I am having problems in the cluster step of the process.
A general breakdown of what has been done:
Platform that generated the sequences: Illumina MiSeq.
Number of samples: 20
Number of unique sequences: 152906 (after removing chimeras and filtering the aligned sequences).
Analysis being done on:
Windows 64-bit, I7-4790 CPU@3.6 GHz processor (four cores) with 32 GB of RAM
Windows version, Running 32Bit Version (although we have downloaded the 64-bit version, and done this twice, this is what is reported in the logfile)
Last updated: 03/31/2015
Finished all steps up to dist.seqs/cluster.

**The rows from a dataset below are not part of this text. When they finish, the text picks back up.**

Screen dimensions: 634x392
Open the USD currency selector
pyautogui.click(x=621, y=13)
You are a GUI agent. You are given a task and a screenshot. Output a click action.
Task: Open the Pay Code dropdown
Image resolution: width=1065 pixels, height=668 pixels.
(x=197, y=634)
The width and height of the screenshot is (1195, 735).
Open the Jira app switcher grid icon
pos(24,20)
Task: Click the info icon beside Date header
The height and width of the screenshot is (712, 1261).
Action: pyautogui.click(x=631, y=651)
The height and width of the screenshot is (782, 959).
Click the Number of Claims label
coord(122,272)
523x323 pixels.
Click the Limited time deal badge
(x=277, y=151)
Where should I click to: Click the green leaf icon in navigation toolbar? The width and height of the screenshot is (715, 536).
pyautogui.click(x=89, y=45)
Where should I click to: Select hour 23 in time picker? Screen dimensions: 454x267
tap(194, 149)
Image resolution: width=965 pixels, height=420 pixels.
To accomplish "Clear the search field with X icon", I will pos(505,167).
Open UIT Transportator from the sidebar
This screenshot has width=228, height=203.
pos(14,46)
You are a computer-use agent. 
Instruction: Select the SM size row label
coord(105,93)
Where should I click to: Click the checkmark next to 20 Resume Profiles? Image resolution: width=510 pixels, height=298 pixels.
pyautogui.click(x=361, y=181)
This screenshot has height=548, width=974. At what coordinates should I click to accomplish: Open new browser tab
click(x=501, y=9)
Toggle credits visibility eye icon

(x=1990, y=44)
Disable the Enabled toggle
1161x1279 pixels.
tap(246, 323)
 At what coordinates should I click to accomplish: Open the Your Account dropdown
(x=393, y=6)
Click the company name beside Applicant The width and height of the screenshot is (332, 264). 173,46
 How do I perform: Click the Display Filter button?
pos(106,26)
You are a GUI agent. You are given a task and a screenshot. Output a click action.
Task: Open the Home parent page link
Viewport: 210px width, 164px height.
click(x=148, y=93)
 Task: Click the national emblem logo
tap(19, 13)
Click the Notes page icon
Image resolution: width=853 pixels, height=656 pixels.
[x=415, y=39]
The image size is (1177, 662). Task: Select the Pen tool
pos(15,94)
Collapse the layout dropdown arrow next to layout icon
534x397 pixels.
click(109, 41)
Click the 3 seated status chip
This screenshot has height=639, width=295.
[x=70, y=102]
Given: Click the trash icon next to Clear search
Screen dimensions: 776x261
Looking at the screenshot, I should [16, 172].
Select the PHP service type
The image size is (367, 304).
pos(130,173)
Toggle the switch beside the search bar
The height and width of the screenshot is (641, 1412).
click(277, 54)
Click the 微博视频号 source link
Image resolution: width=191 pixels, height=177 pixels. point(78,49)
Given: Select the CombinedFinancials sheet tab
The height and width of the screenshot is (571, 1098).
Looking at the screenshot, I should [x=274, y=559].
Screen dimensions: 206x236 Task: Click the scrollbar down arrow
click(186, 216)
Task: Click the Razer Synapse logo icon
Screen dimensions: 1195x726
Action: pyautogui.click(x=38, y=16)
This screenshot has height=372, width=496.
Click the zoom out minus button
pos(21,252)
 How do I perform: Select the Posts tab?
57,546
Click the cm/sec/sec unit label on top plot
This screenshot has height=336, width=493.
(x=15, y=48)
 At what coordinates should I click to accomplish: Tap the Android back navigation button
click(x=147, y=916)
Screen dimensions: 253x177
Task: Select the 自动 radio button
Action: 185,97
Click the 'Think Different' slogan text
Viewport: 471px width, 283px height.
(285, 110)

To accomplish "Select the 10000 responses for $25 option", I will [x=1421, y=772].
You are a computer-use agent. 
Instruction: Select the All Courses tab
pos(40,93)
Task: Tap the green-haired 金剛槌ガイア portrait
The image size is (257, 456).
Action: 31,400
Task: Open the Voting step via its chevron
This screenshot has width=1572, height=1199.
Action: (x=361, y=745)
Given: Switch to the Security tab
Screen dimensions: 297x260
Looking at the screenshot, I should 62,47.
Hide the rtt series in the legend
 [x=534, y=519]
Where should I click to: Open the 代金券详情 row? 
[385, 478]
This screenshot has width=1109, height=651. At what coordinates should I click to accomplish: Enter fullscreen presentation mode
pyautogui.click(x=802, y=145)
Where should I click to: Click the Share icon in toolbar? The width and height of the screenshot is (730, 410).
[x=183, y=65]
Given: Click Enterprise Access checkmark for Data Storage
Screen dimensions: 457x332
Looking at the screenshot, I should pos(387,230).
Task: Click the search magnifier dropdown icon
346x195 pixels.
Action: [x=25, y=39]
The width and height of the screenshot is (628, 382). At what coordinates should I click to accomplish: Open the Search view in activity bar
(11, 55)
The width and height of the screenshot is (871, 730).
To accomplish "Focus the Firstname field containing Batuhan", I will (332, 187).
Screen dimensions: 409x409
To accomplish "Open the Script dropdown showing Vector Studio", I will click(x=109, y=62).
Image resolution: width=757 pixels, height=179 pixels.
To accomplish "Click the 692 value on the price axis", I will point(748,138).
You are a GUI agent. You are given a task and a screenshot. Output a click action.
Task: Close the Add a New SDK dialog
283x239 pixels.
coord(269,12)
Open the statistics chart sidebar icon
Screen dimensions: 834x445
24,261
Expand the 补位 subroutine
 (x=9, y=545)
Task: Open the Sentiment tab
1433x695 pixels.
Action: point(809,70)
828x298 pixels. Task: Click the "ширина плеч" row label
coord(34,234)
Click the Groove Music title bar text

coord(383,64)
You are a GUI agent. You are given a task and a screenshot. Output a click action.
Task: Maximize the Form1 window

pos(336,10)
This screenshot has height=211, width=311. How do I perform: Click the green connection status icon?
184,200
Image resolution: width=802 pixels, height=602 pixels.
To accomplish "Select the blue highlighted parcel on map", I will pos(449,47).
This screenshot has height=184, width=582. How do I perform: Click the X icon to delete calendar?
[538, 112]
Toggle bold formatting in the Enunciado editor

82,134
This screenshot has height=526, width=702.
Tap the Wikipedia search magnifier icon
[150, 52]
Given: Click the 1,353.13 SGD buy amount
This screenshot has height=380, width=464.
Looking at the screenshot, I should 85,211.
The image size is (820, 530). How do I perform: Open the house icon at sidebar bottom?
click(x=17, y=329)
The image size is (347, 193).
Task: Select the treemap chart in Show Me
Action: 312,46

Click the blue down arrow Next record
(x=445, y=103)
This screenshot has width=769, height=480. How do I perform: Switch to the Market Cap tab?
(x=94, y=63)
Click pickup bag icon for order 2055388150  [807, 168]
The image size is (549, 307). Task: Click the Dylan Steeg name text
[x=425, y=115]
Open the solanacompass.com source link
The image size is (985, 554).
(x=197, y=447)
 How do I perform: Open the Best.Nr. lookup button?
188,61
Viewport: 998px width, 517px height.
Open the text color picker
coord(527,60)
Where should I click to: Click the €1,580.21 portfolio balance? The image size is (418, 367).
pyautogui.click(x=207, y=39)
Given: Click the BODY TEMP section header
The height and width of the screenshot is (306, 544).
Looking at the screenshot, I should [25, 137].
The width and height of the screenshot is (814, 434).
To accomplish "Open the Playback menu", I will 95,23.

I ran dist.seqs at a cutoff of 0.10 and then after after running cluster (using the average neighbor setting) got this message:
cluster(phylip=D:\Data\Mothur\Smith_OAES\smithoaes.unique.good.pick.good.filter.unique.precluster.pick.pick.phylip.dist, count=D:\Data\Mothur\Smith_OAES\smithoaes.unique.good.pick.good.filter.unique.precluster.uchime.pick.pick.pick.count_table, cutoff=0.10)
Reading matrix: |||||||||||||||||||||||||||||||||||||||||||||||||||||||||||||||||||||||||||||||||||||||||||||||||||||||||||||||||
changed cutoff to 0.0249489
Output File Names:
It took 22995 seconds to cluster
A question that I have is, why does it change the cutoff? I assume that it is because there where no distances/unique sequences that could be clustered between that value (0.0249489) and the 0.10 cutoff used in dist.seqs.
So, reran dist.seqs at a higher cutoff, 0.20, and generated a file that was 288 GB in size (column-based format). When I try to cluster those, the system bogs down and has difficulty finishing this step. It has been running for 3 days and is not yet finished. A previous attempt resulted in the file not completing the step - not sure why, but it had stopped before any output was generated.
Any ideas? Trying to get sequences that cluster between the 0.03 or higher cutoff, like 0.05, to complete the analysis.